Task:
Restate the records in their entirety, word for word.

Data provided:
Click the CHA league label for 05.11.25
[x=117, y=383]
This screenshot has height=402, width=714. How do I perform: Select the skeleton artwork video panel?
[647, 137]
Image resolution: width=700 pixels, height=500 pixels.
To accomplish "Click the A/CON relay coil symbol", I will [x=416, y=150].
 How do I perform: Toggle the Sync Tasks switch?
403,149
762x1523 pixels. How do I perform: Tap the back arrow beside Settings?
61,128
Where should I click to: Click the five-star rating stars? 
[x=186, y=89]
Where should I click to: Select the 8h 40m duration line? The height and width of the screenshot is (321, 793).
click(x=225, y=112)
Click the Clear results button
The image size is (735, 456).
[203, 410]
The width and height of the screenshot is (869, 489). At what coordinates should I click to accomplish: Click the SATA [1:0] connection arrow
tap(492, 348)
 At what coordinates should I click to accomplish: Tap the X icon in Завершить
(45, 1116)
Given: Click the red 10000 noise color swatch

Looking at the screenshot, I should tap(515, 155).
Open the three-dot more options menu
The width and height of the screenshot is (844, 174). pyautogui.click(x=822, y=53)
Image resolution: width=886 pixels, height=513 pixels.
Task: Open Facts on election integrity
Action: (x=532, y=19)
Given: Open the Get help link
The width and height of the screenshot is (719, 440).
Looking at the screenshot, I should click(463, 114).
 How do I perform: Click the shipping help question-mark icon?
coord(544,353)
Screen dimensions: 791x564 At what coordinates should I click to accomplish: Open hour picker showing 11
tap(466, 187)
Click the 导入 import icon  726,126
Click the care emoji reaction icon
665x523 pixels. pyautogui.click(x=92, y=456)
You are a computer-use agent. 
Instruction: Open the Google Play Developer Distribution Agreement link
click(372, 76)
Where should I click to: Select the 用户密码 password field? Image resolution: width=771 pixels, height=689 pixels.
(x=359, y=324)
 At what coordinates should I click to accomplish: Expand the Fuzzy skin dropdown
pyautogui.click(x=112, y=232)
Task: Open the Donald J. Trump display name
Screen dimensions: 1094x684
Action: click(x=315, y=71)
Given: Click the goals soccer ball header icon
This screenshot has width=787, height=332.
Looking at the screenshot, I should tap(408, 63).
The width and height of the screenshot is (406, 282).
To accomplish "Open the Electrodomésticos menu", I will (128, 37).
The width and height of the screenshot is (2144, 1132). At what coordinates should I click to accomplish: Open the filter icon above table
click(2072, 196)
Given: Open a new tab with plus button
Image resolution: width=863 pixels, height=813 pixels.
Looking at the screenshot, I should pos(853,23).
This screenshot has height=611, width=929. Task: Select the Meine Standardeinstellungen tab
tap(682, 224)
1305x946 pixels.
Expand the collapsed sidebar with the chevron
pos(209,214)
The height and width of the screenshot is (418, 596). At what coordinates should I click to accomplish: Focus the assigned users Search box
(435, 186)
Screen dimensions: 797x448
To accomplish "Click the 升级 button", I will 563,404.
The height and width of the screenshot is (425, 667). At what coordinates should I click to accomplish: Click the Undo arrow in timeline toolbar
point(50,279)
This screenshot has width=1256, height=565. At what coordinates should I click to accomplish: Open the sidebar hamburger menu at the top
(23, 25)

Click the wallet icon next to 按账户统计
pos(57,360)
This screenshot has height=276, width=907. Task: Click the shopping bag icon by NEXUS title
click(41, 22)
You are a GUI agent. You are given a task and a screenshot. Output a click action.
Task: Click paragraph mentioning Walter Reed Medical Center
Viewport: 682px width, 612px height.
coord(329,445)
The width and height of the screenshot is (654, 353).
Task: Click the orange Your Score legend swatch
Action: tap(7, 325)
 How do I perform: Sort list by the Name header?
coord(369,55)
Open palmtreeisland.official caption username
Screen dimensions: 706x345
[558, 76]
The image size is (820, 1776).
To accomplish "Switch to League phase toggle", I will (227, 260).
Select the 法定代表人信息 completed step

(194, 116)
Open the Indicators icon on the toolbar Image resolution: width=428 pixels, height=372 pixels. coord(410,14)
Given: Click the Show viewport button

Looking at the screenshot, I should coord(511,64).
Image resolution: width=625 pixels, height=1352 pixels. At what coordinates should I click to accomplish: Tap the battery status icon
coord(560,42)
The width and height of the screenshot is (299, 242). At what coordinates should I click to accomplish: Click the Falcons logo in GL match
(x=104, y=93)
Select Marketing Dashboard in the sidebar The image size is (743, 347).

Task output:
Click the CHA league label for 05.11.25
[x=117, y=383]
This screenshot has height=402, width=714. How do I perform: Select the skeleton artwork video panel?
[647, 137]
Image resolution: width=700 pixels, height=500 pixels.
To accomplish "Click the A/CON relay coil symbol", I will [x=416, y=150].
 How do I perform: Toggle the Sync Tasks switch?
403,149
762x1523 pixels. How do I perform: Tap the back arrow beside Settings?
61,128
Where should I click to: Click the five-star rating stars? 
[x=186, y=89]
Where should I click to: Select the 8h 40m duration line? The height and width of the screenshot is (321, 793).
click(x=225, y=112)
Click the Clear results button
The image size is (735, 456).
[203, 410]
The width and height of the screenshot is (869, 489). At what coordinates should I click to accomplish: Click the SATA [1:0] connection arrow
tap(492, 348)
 At what coordinates should I click to accomplish: Tap the X icon in Завершить
(45, 1116)
Given: Click the red 10000 noise color swatch

Looking at the screenshot, I should tap(515, 155).
Open the three-dot more options menu
The width and height of the screenshot is (844, 174). pyautogui.click(x=822, y=53)
Image resolution: width=886 pixels, height=513 pixels.
Task: Open Facts on election integrity
Action: (x=532, y=19)
Given: Open the Get help link
The width and height of the screenshot is (719, 440).
Looking at the screenshot, I should click(463, 114).
 How do I perform: Click the shipping help question-mark icon?
coord(544,353)
Screen dimensions: 791x564 At what coordinates should I click to accomplish: Open hour picker showing 11
tap(466, 187)
Click the 导入 import icon  726,126
Click the care emoji reaction icon
665x523 pixels. pyautogui.click(x=92, y=456)
You are a computer-use agent. 
Instruction: Open the Google Play Developer Distribution Agreement link
click(372, 76)
Where should I click to: Select the 用户密码 password field? Image resolution: width=771 pixels, height=689 pixels.
(x=359, y=324)
 At what coordinates should I click to accomplish: Expand the Fuzzy skin dropdown
pyautogui.click(x=112, y=232)
Task: Open the Donald J. Trump display name
Screen dimensions: 1094x684
Action: click(x=315, y=71)
Given: Click the goals soccer ball header icon
This screenshot has width=787, height=332.
Looking at the screenshot, I should tap(408, 63).
The width and height of the screenshot is (406, 282).
To accomplish "Open the Electrodomésticos menu", I will (128, 37).
The width and height of the screenshot is (2144, 1132). At what coordinates should I click to accomplish: Open the filter icon above table
click(2072, 196)
Given: Open a new tab with plus button
Image resolution: width=863 pixels, height=813 pixels.
Looking at the screenshot, I should pos(853,23).
This screenshot has height=611, width=929. Task: Select the Meine Standardeinstellungen tab
tap(682, 224)
1305x946 pixels.
Expand the collapsed sidebar with the chevron
pos(209,214)
The height and width of the screenshot is (418, 596). At what coordinates should I click to accomplish: Focus the assigned users Search box
(435, 186)
Screen dimensions: 797x448
To accomplish "Click the 升级 button", I will 563,404.
The height and width of the screenshot is (425, 667). At what coordinates should I click to accomplish: Click the Undo arrow in timeline toolbar
point(50,279)
This screenshot has width=1256, height=565. At what coordinates should I click to accomplish: Open the sidebar hamburger menu at the top
(23, 25)

Click the wallet icon next to 按账户统计
pos(57,360)
This screenshot has height=276, width=907. Task: Click the shopping bag icon by NEXUS title
click(41, 22)
You are a GUI agent. You are given a task and a screenshot. Output a click action.
Task: Click paragraph mentioning Walter Reed Medical Center
Viewport: 682px width, 612px height.
coord(329,445)
The width and height of the screenshot is (654, 353).
Task: Click the orange Your Score legend swatch
Action: tap(7, 325)
 How do I perform: Sort list by the Name header?
coord(369,55)
Open palmtreeisland.official caption username
Screen dimensions: 706x345
[558, 76]
The image size is (820, 1776).
To accomplish "Switch to League phase toggle", I will (227, 260).
Select the 法定代表人信息 completed step

(194, 116)
Open the Indicators icon on the toolbar Image resolution: width=428 pixels, height=372 pixels. coord(410,14)
Given: Click the Show viewport button

Looking at the screenshot, I should coord(511,64).
Image resolution: width=625 pixels, height=1352 pixels. At what coordinates should I click to accomplish: Tap the battery status icon
coord(560,42)
The width and height of the screenshot is (299, 242). At what coordinates should I click to accomplish: Click the Falcons logo in GL match
(x=104, y=93)
Select Marketing Dashboard in the sidebar The image size is (743, 347).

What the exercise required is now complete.